Manny ist für Blue erstmal eine Nervensäge, aber ich glaube, dass er „einer von den Guten“ ist. Er kümmert sich um seine kleine Schwester und ich glaube auch, dass er Blue ein wenig in seine Obhut genommen hat. Sie sagt selbst, er hätte viele Freundinnen und könnte problemlos mit dem Bus fahren, aber aus irgendeinem Grund hat er sich bewusst dafür entschieden, bei Blue zu sein. Vielleicht spürt er ihre Einsamkeit, ihre Traurigkeit und will ihr ein Freund sein. Ich finde ihn auf jeden Fall sehr sympathisch und hoffe, dass Blue ihn hinter ihre Mauer lässt – sie kann dadurch einen warmherzigen Freund gewinnen.
Auf so wenigen Seiten wurden bereits so viele Fragen aufgeworfen. Allen voran natürlich: Was ist Blues Mutter damals passiert? Ich hoffe, dass diese Frage aufgeklärt wird und nicht unter der Liebesgeschichte im Sand verläuft. Wer war der Mann, den ihre Mutter damals beobachtet hat? Jimmy? Wer ist Jimmy und welche Beziehung hat Blue zu ihm? Ich kann mir nicht vorstellen, dass er ihr biologischer Vater ist, aber vielleicht eine Art Ersatzvater, der sich ihr angenommen hat? Falls ja: wie kam es dazu und wo ist er jetzt?

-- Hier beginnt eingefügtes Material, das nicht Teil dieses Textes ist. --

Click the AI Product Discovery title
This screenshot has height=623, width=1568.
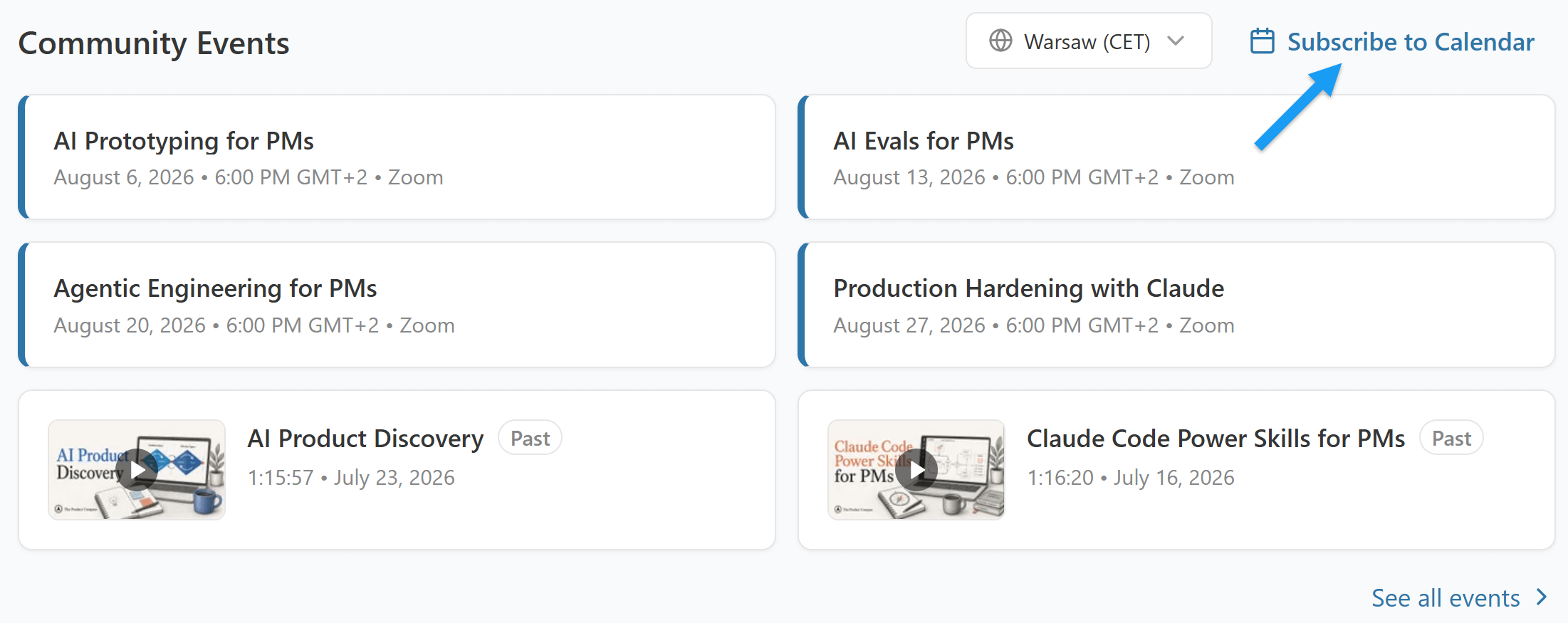click(365, 439)
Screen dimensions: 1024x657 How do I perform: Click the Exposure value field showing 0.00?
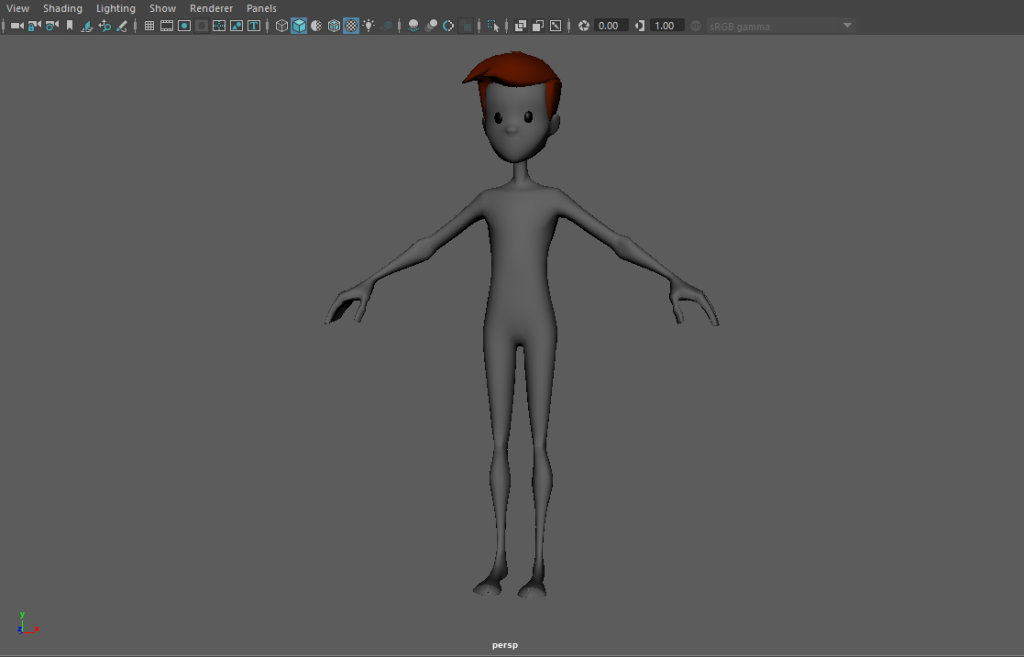[x=609, y=26]
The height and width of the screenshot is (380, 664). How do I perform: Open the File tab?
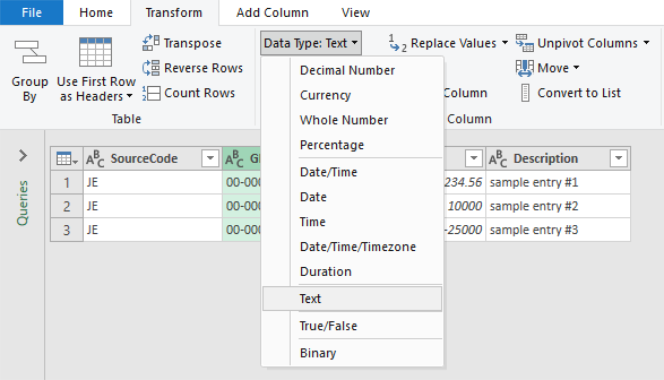(x=32, y=13)
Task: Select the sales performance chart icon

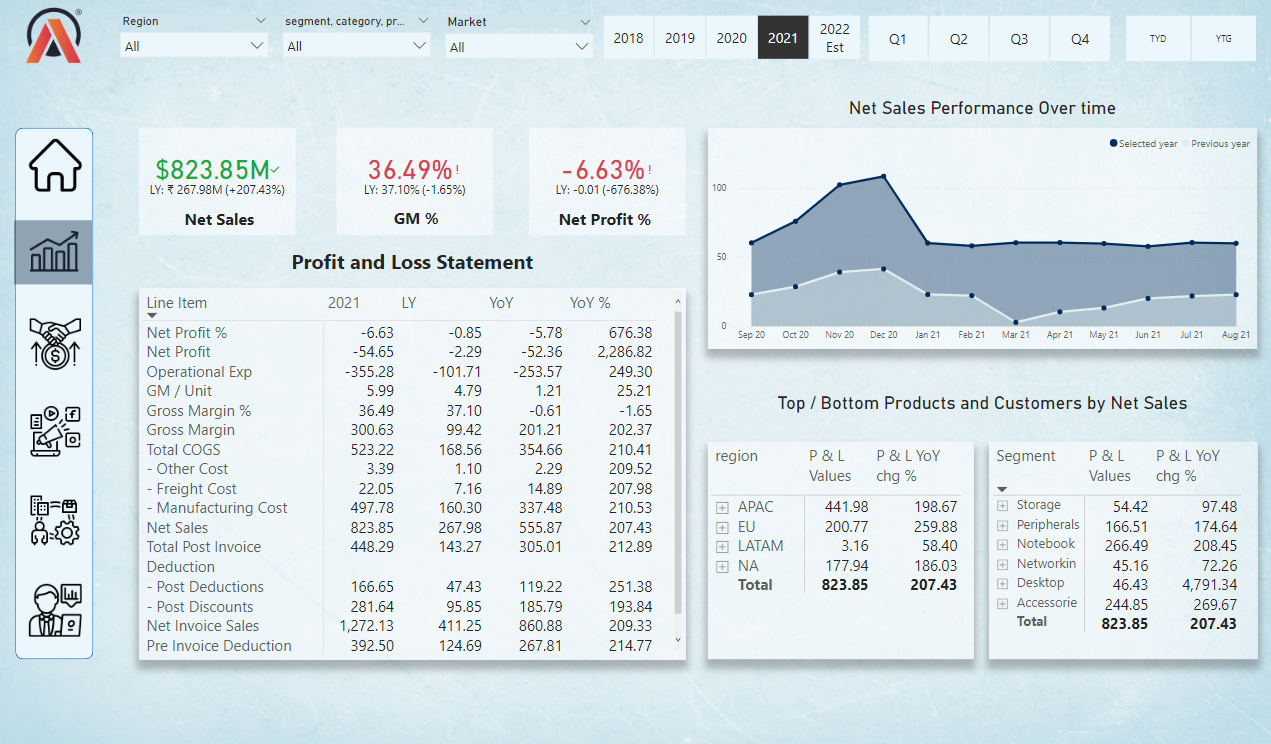Action: click(53, 251)
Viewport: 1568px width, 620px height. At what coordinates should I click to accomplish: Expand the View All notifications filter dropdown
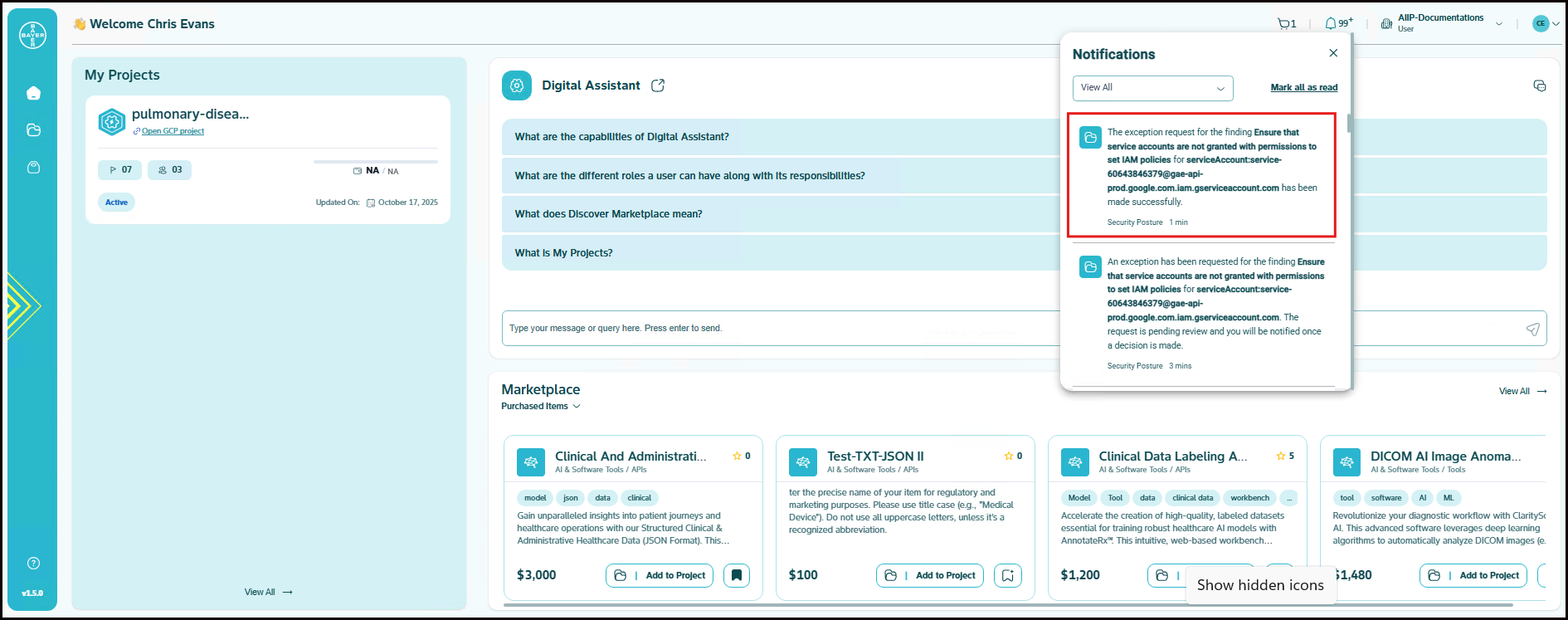pos(1152,88)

Wie oben bereits erwähnt, frage ich mich natürlich, wie Mr. Wilson und Blue zueinander finden. Ich könnte mir vorstellen, dass eben diese erste Aufgabe, die eigene Geschichte aufzuschreiben, schon den Aufhänger bietet, dass die beiden in einen Austausch kommen. Außerdem erwarte ich, dass Blue beginnt, ihre Vergangenheit erforschen zu wollen (vielleicht ebenfalls aufgrund dieser Aufgabe?). Dabei wird sie mindestens ein furchtbares Ereignis aufdecken und ich hoffe, dass ihr dann jemand zur Seite steht, um das zu verarbeiten. Ich möchte auf jeden Fall unbedingt dabei sein und erleben, wie Blue Gewissheit bekommt, kurzzeitig daran zerbricht und hoffentlich auch wieder heilt.